┌────────

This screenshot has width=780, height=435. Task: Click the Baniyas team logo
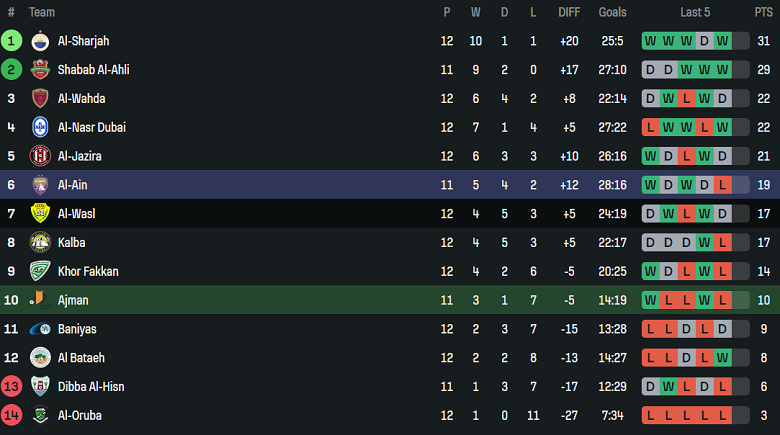pos(40,329)
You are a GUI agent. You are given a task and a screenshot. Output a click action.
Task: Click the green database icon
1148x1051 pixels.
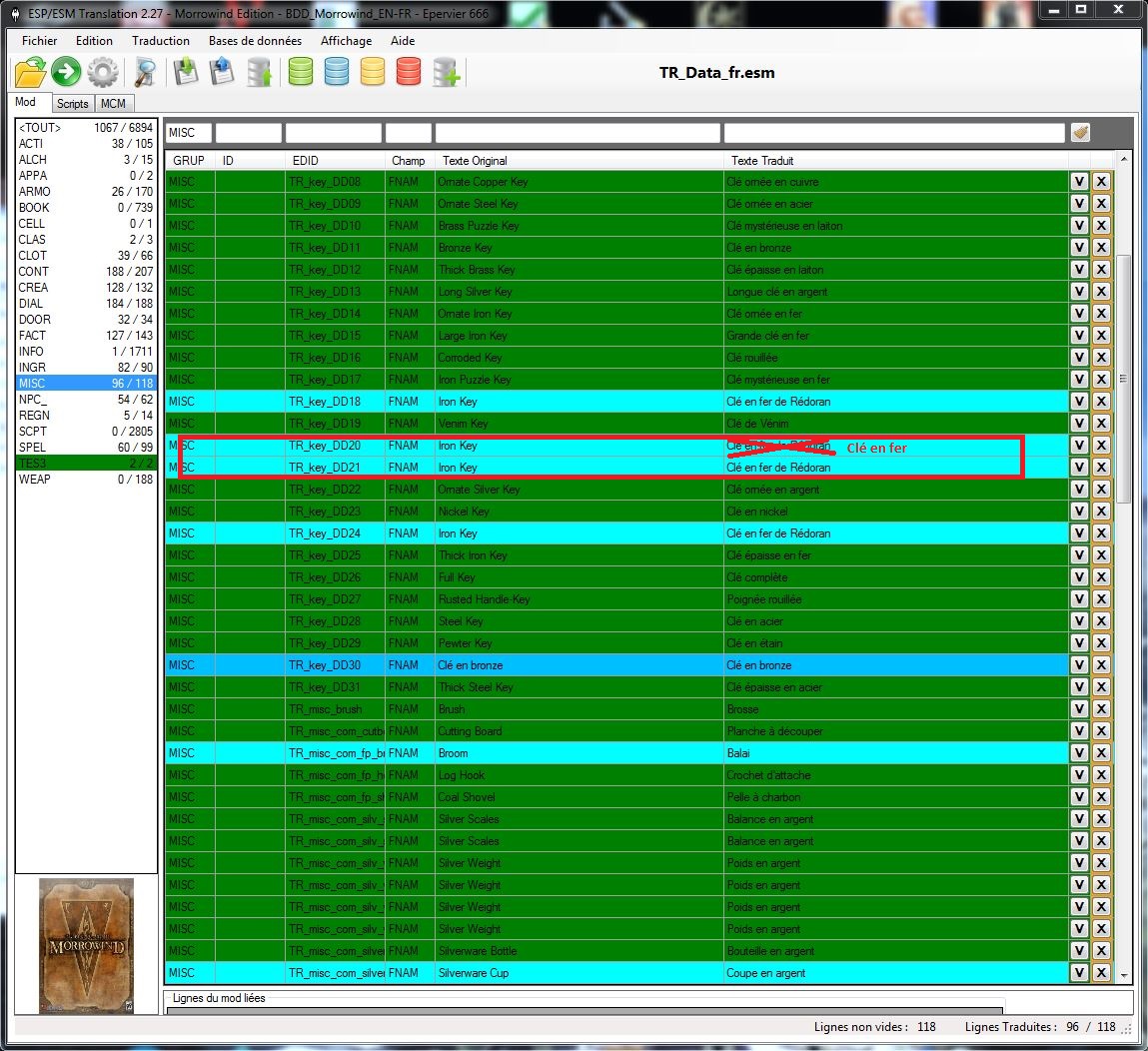coord(300,72)
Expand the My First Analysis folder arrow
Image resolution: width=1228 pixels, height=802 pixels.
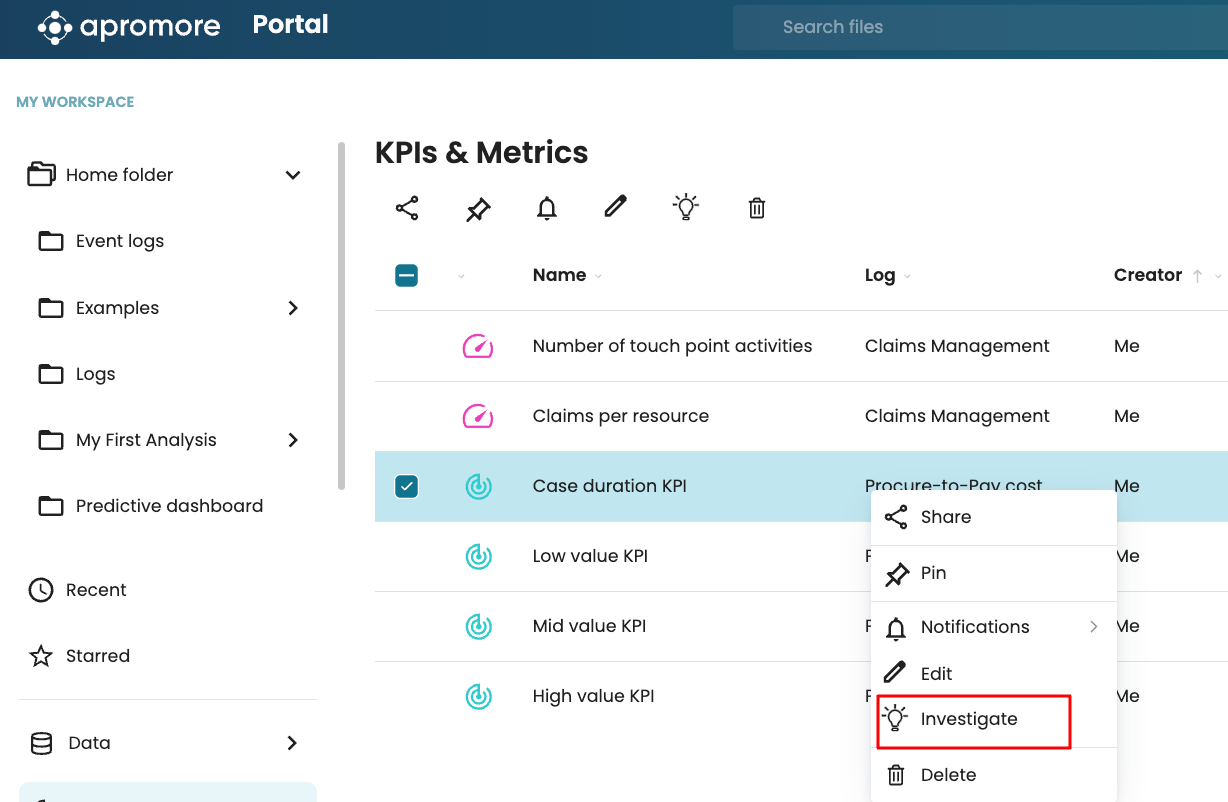293,440
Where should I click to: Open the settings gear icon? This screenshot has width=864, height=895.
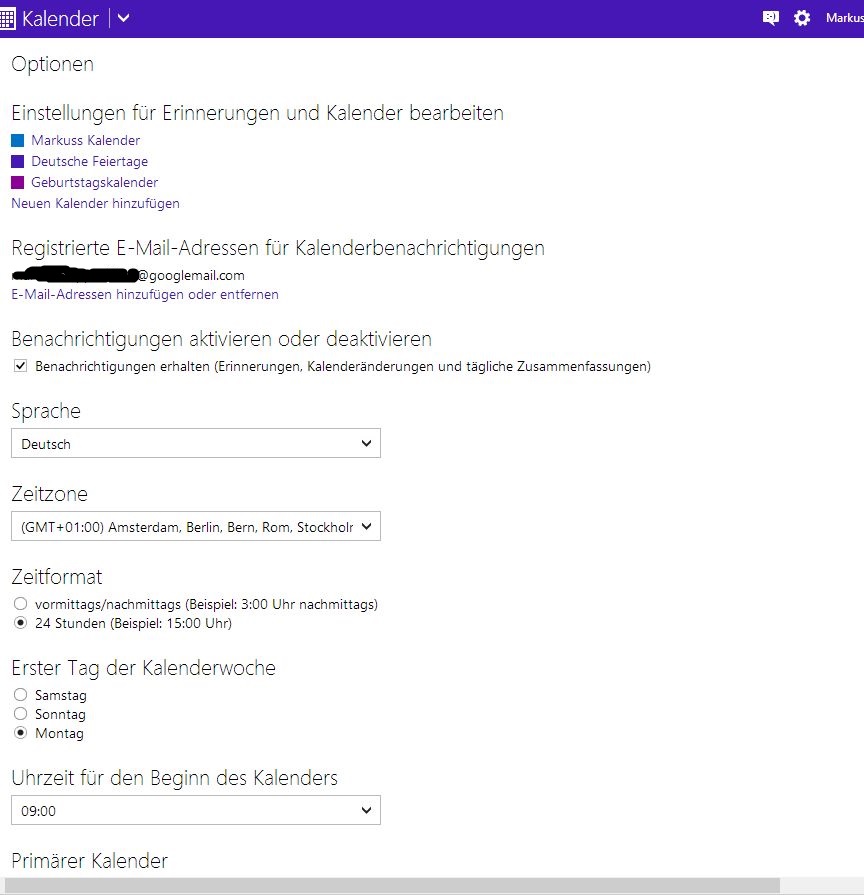tap(802, 18)
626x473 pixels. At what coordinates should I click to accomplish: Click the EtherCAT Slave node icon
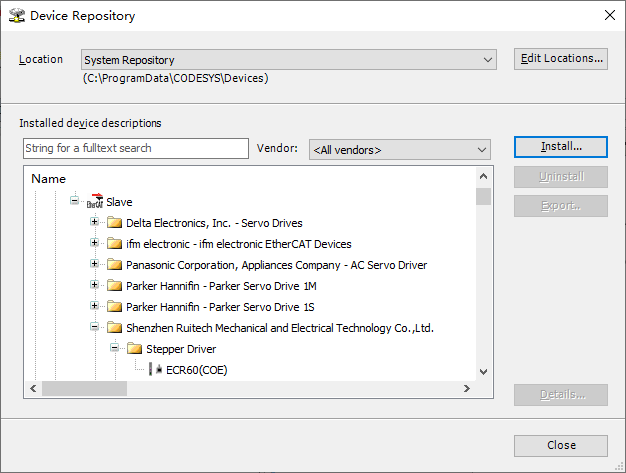pyautogui.click(x=95, y=201)
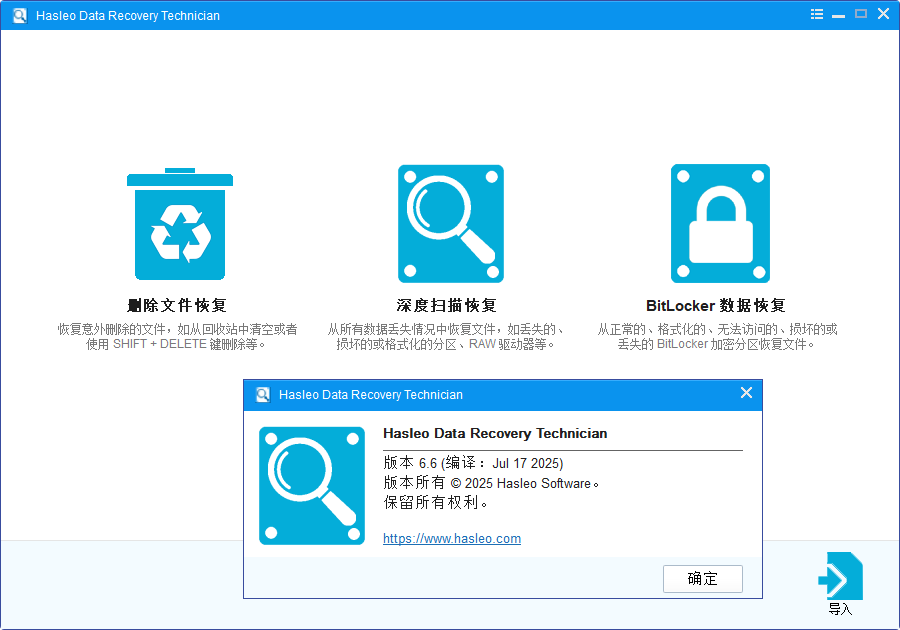Click the 导入 text label below import arrow
The width and height of the screenshot is (900, 630).
click(x=840, y=607)
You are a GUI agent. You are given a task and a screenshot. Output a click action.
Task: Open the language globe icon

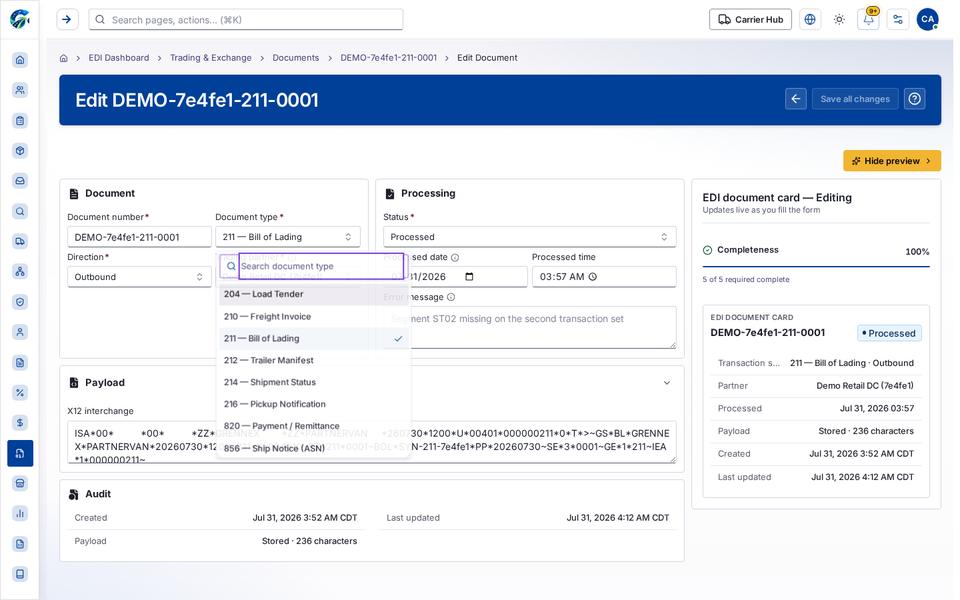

└────────

*The task:* Write out the lines above word for word, from the line that has "626x473 pixels. At" through the last line, with both ends included. Leave the pictures out.

*Answer to the exercise:*
626x473 pixels. At what coordinates should I click to accomplish: Click the EtherCAT Slave node icon
pyautogui.click(x=95, y=201)
Click the 导入 text label below import arrow
The width and height of the screenshot is (900, 630).
click(x=840, y=607)
You are a GUI agent. You are given a task and a screenshot. Output a click action.
Task: Open the language globe icon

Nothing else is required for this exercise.